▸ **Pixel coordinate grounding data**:
++++
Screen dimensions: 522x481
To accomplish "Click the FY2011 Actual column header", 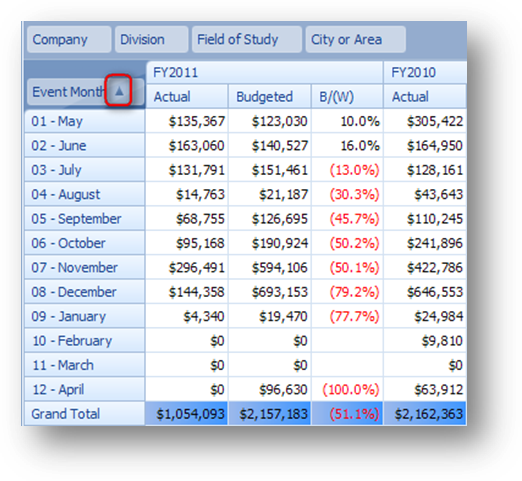I will coord(187,97).
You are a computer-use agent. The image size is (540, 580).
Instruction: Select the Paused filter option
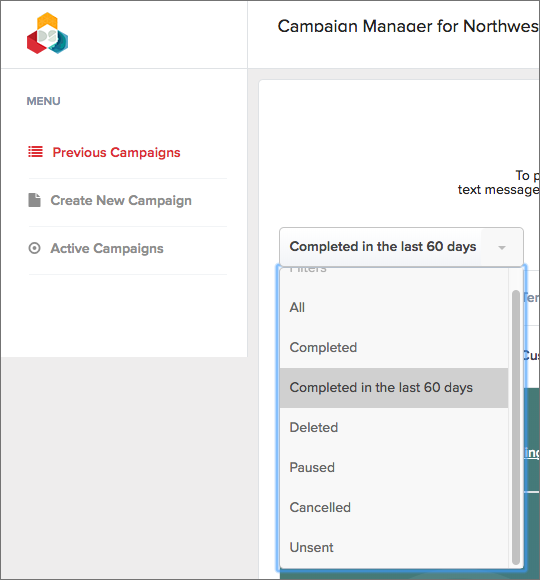[x=394, y=468]
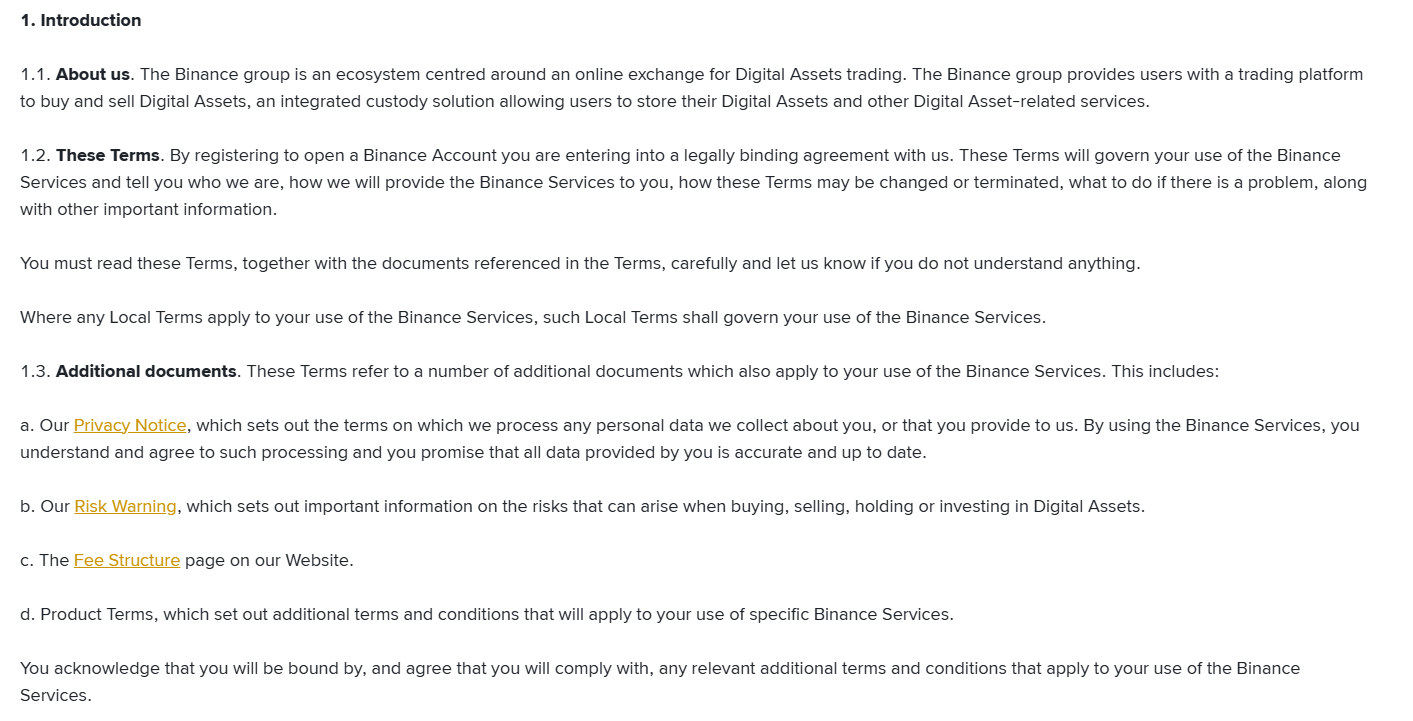Click "b. Our" before Risk Warning
This screenshot has height=721, width=1413.
(44, 506)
++++
▸ **ACTIVITY**: Give back exactly the lines running from the one that contains "You are a computer-use" to the end of the records, including both of those lines and excluding every picture.

▸ **PROBLEM SOLUTION**:
You are a computer-use agent. The image size is (540, 580).
Instruction: Select the Paused filter option
[x=394, y=468]
Click "b. Our" before Risk Warning
This screenshot has height=721, width=1413.
(44, 506)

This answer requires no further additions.